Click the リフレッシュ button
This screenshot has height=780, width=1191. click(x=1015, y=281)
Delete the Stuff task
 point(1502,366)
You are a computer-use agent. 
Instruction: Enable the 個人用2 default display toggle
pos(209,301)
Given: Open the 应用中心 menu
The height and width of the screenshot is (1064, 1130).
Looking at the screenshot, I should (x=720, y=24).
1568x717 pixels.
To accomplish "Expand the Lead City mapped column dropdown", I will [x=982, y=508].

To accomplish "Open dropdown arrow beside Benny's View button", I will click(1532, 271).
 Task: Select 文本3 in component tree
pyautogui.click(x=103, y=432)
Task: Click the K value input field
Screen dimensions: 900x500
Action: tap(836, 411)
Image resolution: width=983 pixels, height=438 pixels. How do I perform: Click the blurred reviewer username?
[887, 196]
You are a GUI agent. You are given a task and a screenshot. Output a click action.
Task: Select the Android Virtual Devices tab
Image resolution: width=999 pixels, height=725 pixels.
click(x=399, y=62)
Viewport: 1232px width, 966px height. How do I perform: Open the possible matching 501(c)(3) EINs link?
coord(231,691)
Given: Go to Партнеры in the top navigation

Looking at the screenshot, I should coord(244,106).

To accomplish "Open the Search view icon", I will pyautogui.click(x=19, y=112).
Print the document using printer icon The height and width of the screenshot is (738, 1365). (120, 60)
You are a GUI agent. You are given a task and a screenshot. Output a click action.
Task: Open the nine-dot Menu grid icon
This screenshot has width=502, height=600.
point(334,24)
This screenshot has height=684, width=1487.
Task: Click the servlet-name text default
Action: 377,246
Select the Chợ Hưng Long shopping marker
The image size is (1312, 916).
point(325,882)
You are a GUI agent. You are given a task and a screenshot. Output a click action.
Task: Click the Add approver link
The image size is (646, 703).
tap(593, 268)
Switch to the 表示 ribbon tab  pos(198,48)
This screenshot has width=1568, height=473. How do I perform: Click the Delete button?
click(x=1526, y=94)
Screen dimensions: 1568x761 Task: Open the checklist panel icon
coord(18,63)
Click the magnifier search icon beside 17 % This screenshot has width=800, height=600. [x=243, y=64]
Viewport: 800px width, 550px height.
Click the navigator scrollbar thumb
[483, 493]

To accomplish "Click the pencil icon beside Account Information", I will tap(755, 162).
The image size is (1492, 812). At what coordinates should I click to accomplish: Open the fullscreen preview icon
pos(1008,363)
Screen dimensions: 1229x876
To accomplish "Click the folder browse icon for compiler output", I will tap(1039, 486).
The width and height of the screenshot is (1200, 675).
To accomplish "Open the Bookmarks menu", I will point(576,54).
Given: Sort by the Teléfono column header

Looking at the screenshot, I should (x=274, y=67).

····················

WHAT IS ASKED. Write out the rows again word for word, beginning at the line that contains "You are a computer-use agent." and stopping after the line that contains "coord(18,63)".

OUTPUT.
You are a computer-use agent. 
Instruction: Enable the 個人用2 default display toggle
pos(209,301)
Given: Open the 应用中心 menu
The height and width of the screenshot is (1064, 1130).
Looking at the screenshot, I should (x=720, y=24).
1568x717 pixels.
To accomplish "Expand the Lead City mapped column dropdown", I will [x=982, y=508].

To accomplish "Open dropdown arrow beside Benny's View button", I will click(1532, 271).
 Task: Select 文本3 in component tree
pyautogui.click(x=103, y=432)
Task: Click the K value input field
Screen dimensions: 900x500
Action: tap(836, 411)
Image resolution: width=983 pixels, height=438 pixels. How do I perform: Click the blurred reviewer username?
[887, 196]
You are a GUI agent. You are given a task and a screenshot. Output a click action.
Task: Select the Android Virtual Devices tab
Image resolution: width=999 pixels, height=725 pixels.
click(x=399, y=62)
Viewport: 1232px width, 966px height. How do I perform: Open the possible matching 501(c)(3) EINs link?
coord(231,691)
Given: Go to Партнеры in the top navigation

Looking at the screenshot, I should coord(244,106).

To accomplish "Open the Search view icon", I will pyautogui.click(x=19, y=112).
Print the document using printer icon The height and width of the screenshot is (738, 1365). (120, 60)
You are a GUI agent. You are given a task and a screenshot. Output a click action.
Task: Open the nine-dot Menu grid icon
This screenshot has width=502, height=600.
point(334,24)
This screenshot has height=684, width=1487.
Task: Click the servlet-name text default
Action: 377,246
Select the Chợ Hưng Long shopping marker
The image size is (1312, 916).
point(325,882)
You are a GUI agent. You are given a task and a screenshot. Output a click action.
Task: Click the Add approver link
The image size is (646, 703).
tap(593, 268)
Switch to the 表示 ribbon tab  pos(198,48)
This screenshot has width=1568, height=473. How do I perform: Click the Delete button?
click(x=1526, y=94)
Screen dimensions: 1568x761 Task: Open the checklist panel icon
coord(18,63)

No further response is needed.